EXERCISE DESCRIPTION -> Count the lines of the material below that contain the string "arrow", treating uppercase and lowercase as distinct, and give only the number.

── DATA SECTION ──

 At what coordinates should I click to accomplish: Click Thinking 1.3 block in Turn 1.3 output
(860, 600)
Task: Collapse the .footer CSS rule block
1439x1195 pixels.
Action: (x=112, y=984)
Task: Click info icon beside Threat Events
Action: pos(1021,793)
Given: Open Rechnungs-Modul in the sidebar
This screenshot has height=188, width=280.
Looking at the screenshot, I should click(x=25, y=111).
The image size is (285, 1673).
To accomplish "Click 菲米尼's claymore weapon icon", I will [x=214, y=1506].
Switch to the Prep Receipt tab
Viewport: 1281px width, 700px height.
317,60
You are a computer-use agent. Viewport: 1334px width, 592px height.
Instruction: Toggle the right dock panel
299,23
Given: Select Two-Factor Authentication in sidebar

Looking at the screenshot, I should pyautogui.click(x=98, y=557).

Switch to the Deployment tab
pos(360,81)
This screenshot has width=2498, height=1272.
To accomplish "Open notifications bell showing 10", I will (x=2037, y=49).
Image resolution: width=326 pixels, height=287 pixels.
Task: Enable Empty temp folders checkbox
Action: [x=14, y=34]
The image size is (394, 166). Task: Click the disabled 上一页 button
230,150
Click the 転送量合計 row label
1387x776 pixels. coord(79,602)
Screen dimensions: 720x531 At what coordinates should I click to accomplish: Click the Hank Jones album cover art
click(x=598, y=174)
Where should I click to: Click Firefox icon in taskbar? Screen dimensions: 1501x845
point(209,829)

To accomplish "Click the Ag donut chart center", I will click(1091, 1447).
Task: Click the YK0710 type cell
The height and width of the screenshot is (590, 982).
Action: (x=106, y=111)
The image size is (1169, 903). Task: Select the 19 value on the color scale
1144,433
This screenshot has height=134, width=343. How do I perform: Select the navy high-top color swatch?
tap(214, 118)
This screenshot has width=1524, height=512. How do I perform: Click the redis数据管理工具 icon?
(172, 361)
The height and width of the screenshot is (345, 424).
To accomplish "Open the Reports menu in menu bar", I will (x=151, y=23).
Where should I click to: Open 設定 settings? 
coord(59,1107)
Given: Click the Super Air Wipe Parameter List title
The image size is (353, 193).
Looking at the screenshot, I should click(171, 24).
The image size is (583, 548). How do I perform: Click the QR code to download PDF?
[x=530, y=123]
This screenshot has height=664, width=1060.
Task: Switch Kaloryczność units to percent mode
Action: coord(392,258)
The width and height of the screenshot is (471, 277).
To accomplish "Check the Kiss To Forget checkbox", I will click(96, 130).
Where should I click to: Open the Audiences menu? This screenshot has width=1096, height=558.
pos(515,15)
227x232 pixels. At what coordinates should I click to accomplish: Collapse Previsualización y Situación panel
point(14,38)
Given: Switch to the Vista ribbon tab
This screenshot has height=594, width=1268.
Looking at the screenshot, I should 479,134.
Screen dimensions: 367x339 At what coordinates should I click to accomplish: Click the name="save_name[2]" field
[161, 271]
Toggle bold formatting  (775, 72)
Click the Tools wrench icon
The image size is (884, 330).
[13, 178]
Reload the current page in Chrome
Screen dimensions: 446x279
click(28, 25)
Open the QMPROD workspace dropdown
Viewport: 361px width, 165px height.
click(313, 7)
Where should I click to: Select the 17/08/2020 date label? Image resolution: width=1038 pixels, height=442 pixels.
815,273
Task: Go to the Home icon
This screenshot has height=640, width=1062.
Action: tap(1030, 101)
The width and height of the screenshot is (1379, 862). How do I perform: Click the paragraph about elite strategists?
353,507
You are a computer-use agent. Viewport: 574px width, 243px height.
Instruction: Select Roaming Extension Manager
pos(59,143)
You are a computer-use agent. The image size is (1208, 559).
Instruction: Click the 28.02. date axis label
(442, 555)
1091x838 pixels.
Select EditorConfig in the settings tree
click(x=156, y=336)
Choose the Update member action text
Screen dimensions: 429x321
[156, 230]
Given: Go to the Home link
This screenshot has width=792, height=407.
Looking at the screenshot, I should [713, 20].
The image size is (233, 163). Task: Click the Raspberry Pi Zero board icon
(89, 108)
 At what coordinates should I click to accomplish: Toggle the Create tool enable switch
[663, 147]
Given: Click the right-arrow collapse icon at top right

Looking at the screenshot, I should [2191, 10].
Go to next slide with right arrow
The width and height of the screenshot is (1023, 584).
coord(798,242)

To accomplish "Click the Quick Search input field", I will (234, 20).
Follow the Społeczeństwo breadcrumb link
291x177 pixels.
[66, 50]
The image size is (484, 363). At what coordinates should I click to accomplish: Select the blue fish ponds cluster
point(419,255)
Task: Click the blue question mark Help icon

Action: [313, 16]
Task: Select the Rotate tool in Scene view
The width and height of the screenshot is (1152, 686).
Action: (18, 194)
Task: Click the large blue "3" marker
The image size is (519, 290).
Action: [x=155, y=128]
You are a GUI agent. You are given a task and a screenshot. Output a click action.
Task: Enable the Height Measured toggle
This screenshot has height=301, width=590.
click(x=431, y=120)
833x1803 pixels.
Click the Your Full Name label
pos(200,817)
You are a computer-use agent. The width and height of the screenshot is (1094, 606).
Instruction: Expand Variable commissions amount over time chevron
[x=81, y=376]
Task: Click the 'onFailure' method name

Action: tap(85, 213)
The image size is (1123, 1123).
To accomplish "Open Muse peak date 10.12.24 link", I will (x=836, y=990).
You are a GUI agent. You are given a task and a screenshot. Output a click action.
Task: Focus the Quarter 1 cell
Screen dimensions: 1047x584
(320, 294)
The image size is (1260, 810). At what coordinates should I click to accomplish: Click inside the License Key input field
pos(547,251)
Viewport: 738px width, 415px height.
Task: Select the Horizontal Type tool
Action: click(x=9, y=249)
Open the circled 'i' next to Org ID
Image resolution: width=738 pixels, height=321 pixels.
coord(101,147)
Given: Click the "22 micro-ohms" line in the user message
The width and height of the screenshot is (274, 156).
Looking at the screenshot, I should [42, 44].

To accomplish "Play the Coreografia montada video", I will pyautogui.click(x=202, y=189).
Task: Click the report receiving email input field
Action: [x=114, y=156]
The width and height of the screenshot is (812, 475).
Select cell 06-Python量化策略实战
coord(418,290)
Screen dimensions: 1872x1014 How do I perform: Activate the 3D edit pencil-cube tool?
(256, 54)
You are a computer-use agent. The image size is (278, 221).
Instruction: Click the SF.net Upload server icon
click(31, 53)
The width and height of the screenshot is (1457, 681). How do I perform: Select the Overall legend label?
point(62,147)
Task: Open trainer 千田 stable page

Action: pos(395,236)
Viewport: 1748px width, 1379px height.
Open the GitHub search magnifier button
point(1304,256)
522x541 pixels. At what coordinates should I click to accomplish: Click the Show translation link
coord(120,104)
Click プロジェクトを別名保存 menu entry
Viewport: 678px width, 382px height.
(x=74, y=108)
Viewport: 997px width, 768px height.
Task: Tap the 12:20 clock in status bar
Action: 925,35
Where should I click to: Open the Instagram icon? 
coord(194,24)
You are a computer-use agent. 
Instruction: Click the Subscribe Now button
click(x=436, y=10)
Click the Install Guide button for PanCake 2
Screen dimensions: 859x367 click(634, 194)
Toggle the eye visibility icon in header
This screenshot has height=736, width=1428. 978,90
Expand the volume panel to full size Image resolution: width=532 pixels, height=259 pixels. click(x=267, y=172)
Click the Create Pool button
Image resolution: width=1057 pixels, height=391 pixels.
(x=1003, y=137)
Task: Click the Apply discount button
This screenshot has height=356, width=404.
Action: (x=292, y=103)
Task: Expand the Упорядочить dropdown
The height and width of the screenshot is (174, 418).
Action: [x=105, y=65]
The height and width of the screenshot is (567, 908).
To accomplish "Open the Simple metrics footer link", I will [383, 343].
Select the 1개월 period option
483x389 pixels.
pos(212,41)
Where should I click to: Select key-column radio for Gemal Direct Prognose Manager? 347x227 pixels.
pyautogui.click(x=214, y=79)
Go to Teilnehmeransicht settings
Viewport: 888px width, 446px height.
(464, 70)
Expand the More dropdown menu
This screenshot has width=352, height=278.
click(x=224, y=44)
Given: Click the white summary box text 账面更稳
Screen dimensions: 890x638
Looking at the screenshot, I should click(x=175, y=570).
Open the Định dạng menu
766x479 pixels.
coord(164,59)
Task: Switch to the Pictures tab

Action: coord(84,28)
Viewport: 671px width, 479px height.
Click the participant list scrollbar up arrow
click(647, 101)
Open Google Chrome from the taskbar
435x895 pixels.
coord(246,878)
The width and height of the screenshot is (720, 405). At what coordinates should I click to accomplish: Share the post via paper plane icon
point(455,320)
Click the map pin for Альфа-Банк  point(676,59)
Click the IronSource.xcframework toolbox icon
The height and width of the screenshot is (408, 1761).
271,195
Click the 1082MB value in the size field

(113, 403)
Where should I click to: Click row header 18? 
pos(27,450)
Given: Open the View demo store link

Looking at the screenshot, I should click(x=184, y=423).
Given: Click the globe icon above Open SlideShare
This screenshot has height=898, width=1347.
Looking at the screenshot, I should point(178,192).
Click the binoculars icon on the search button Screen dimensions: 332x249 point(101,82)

───

ANSWER FOR THIS EXERCISE -> 3